▶ [Assignment] Here are the records. Write out exactly the lines between the one holding "Go to the Projects page" and the one holding "Task: Click the 16.00 level on price scale", inclusive.

▶ [Input data]
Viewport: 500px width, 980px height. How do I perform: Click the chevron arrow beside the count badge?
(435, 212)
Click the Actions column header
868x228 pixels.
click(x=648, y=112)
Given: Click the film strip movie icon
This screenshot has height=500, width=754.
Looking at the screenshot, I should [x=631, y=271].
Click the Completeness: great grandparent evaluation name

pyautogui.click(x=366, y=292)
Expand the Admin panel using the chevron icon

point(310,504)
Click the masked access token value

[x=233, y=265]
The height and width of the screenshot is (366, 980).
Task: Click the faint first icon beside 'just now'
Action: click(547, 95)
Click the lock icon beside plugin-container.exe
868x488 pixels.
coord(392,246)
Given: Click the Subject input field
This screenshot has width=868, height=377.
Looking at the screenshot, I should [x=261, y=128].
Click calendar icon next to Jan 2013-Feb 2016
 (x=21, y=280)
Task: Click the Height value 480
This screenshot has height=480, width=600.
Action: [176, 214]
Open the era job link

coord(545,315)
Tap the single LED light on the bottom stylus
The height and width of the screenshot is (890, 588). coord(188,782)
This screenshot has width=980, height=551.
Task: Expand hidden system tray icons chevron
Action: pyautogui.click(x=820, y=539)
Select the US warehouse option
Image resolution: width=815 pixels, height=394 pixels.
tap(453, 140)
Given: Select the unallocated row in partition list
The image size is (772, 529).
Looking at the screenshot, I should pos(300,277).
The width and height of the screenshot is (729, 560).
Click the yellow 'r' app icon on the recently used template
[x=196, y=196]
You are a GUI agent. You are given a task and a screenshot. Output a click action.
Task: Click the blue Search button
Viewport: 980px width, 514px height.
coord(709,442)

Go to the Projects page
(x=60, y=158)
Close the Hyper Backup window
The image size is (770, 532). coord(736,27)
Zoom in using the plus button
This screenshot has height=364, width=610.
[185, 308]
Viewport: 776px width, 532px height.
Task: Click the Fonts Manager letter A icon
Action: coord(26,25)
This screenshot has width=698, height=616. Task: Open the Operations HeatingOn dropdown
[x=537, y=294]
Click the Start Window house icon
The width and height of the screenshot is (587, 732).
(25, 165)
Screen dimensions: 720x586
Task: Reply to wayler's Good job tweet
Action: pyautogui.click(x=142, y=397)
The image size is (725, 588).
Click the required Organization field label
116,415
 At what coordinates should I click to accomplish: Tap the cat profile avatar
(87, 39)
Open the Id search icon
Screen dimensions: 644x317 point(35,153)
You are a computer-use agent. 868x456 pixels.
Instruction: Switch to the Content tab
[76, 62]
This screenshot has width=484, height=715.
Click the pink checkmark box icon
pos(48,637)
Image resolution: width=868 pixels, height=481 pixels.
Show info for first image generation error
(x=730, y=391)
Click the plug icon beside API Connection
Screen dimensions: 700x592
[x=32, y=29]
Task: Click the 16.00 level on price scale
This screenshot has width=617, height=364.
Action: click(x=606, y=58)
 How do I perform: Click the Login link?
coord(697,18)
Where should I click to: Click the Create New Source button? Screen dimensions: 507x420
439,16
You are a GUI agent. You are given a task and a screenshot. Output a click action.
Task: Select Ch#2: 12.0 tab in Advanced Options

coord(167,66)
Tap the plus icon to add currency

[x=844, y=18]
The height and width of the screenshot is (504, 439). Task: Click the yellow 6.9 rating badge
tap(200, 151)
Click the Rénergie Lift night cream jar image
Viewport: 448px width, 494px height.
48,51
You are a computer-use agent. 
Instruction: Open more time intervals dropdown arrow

▶ [Reply to the task]
Go to the Projects page
(x=60, y=158)
Close the Hyper Backup window
The image size is (770, 532). coord(736,27)
Zoom in using the plus button
This screenshot has height=364, width=610.
[185, 308]
Viewport: 776px width, 532px height.
Task: Click the Fonts Manager letter A icon
Action: coord(26,25)
This screenshot has width=698, height=616. Task: Open the Operations HeatingOn dropdown
[x=537, y=294]
Click the Start Window house icon
The width and height of the screenshot is (587, 732).
(25, 165)
Screen dimensions: 720x586
Task: Reply to wayler's Good job tweet
Action: pyautogui.click(x=142, y=397)
The image size is (725, 588).
Click the required Organization field label
116,415
 At what coordinates should I click to accomplish: Tap the cat profile avatar
(87, 39)
Open the Id search icon
Screen dimensions: 644x317 point(35,153)
You are a computer-use agent. 868x456 pixels.
Instruction: Switch to the Content tab
[76, 62]
This screenshot has width=484, height=715.
Click the pink checkmark box icon
pos(48,637)
Image resolution: width=868 pixels, height=481 pixels.
Show info for first image generation error
(x=730, y=391)
Click the plug icon beside API Connection
Screen dimensions: 700x592
[x=32, y=29]
Task: Click the 16.00 level on price scale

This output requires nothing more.